> **What you are asked to do**
Copy the rows exactly, starting at the line that contains "Where should I" and ending at the end of the rows, and leave the pictures out of your answer.

> **Records for the task**
•••
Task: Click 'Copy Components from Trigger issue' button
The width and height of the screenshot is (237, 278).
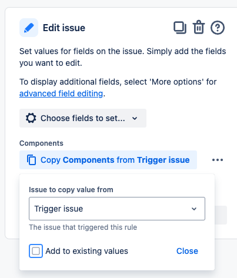Action: point(108,160)
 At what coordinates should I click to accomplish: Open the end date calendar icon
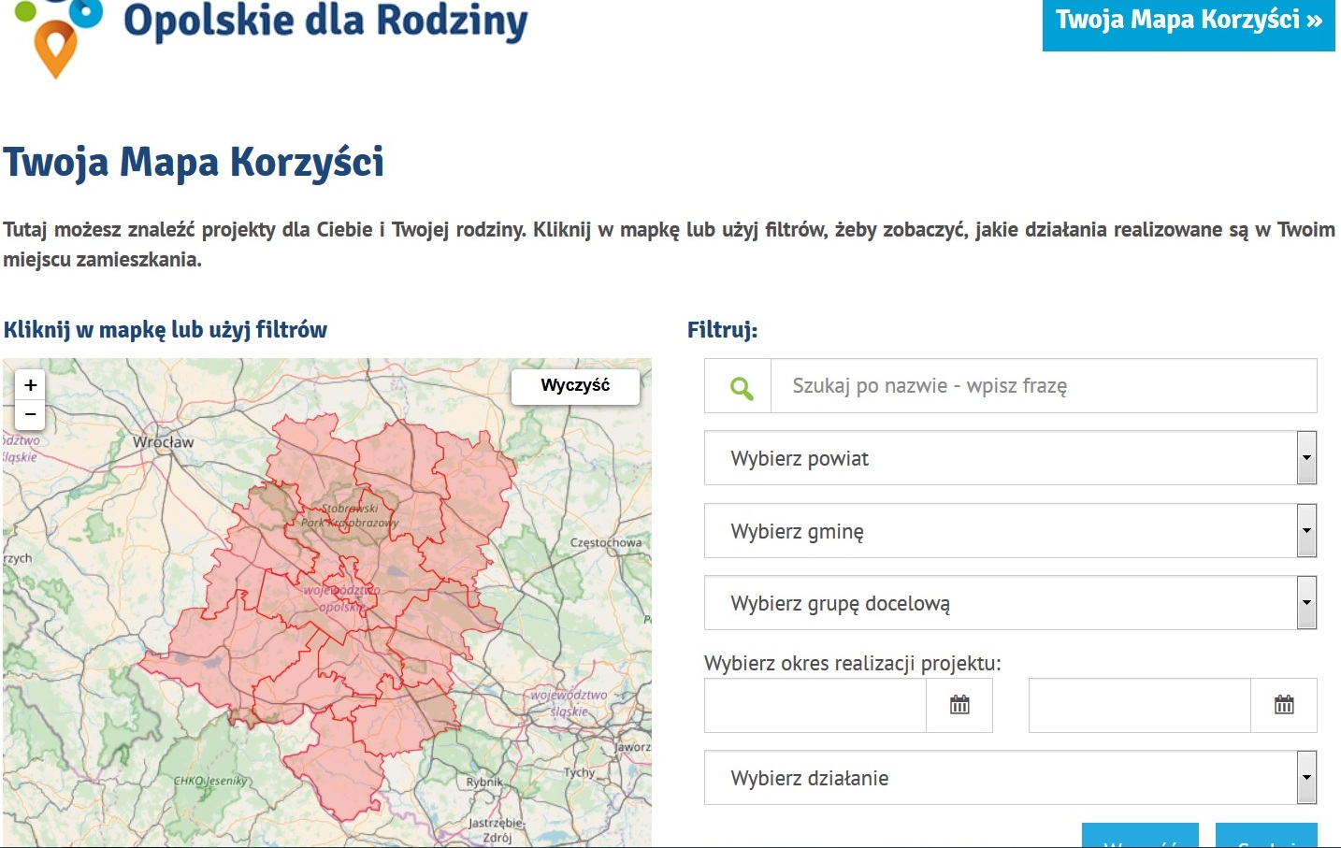tap(1284, 706)
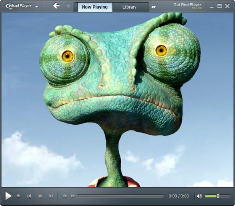
Task: Switch to the Now Playing tab
Action: pos(95,7)
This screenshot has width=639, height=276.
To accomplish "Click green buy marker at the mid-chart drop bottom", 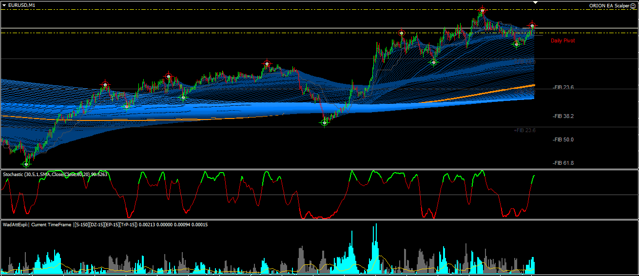I will [x=325, y=123].
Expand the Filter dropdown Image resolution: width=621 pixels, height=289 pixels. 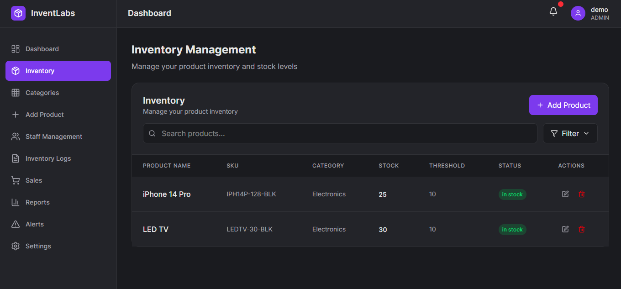(570, 133)
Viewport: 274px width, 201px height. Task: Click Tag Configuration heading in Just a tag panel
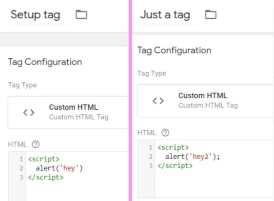174,51
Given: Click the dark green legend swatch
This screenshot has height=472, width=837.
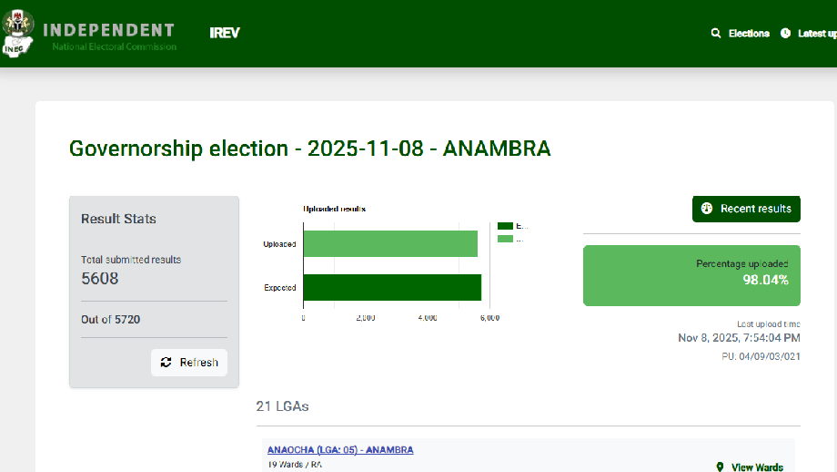Looking at the screenshot, I should tap(505, 226).
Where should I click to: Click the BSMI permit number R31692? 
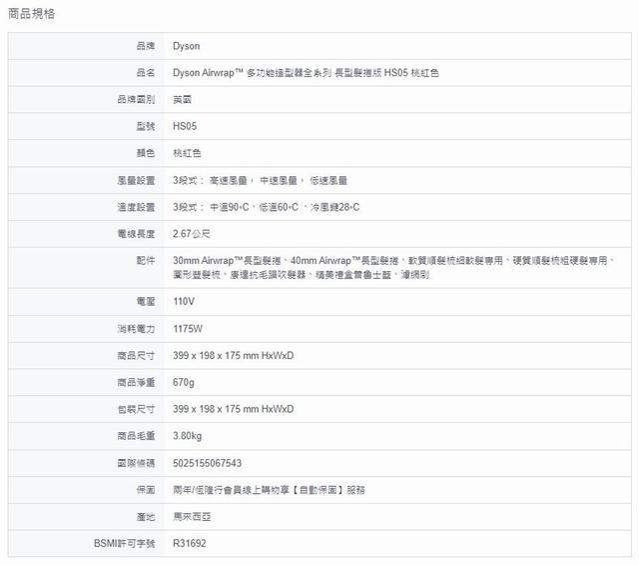(190, 544)
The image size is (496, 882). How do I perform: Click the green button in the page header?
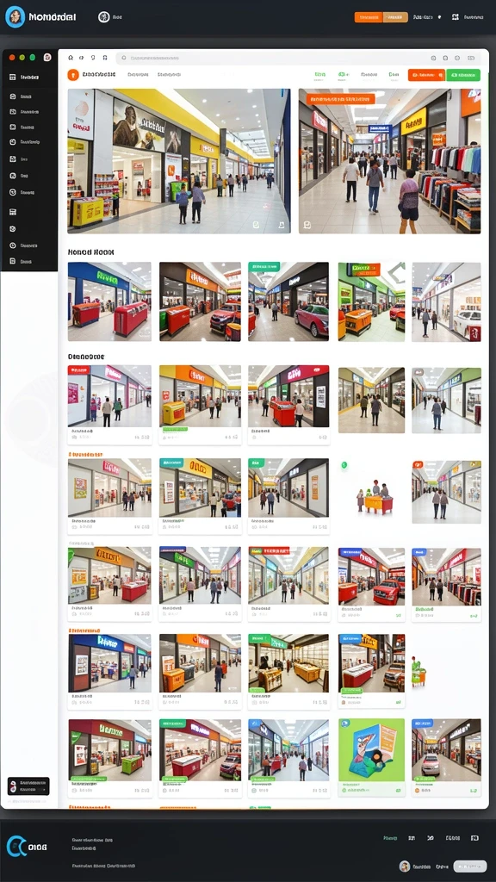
•••
> **Task solution**
Where should I click to: Click the BSMI permit number R31692? 
(190, 544)
The image size is (496, 882). How do I perform: Click the green button in the page header?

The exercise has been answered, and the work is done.